The cost of cigarettes jumped in Germany this week as a result of increased taxes. Will the move change the habits of a nation of committed smokers?
His habit just got more expensive
Its a direct hit to the smoker's pocketbook: The price of cigarettes rose this week in Germany by as much as 40 euro cents (53 US cents) a pack.
The second of a projected three-part tobacco-tax increase went into effect on Wednesday, and with it came an approximately 2 cent per cigarette increase in the cost of a package. Of that, 1.2 cents is due to the tobacco increase; the rest goes directly to the individual tobacco companies.
More to come
A third round of tax increases is expected to go into effect in September, 2005. The increased tax revenues are expected to finance government subsidies for non-typical public health care coverage.
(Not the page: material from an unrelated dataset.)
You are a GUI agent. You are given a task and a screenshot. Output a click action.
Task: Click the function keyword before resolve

Germany has frequently come under criticism for its weak efforts to curb smoking. Compared with many other western European countries, Germany has cheaper cigarettes, fewer laws to curb public smoking, less anti-tobacco advertising, and more smoke friendly workplaces.
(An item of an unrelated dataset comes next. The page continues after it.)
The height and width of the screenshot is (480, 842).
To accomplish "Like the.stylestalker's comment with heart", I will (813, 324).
In other words, Germany has been a very smoker-friendly nation. In a recent study from the European Network for Smoking Prevention, Germany ranked in the bottom 10 of 25 countries examined.
A forced change in habits?
But now, some say the increased prices are a step toward curbing a habit run amok.
The president of the German Cancer Society, Dagmar Schipanski, told AP news agency that her organization believes higher cigarette prices lead to less smoking overall.
"The last tax increases are already showing their effects," she told AP in Bonn. "Many people have quit, and more are doing it every day." And their information on smoking cessation is in such great demand that "we had to increase our print run," she said.
In a poll carried out by the Nicorette company -- makers of aids to help people quit smoking -- Germans were asked whether they would try to kick the habit because of a cigarette price hike. Half of the respondents said yes, according to a report on the n-tv television network.
But a smoker not affiliated with any non-smoking products told a different story.
"Of course I'll keep smoking when the prices go up," Horst-Walter Erpenbach, a Cologne-based registered nurse and committed smoker, told DW-WORLD. "I'm addicted."
Rather than quit he would simply have to find different ways to deal with the higher prices, he added. "First I'll try the cheap no-name brands they sell at (discount supermarket) Aldi, they are at least 70 cents cheaper than the brand name cigarettes," he said. "I can still pay that. And I know a guy who can get whole cartons of cigarettes for €20. I don't know where he gets them, I think they come from Ukraine or Slovakia, but I don't ask. Somebody knows somebody who gets them. That's the way it goes."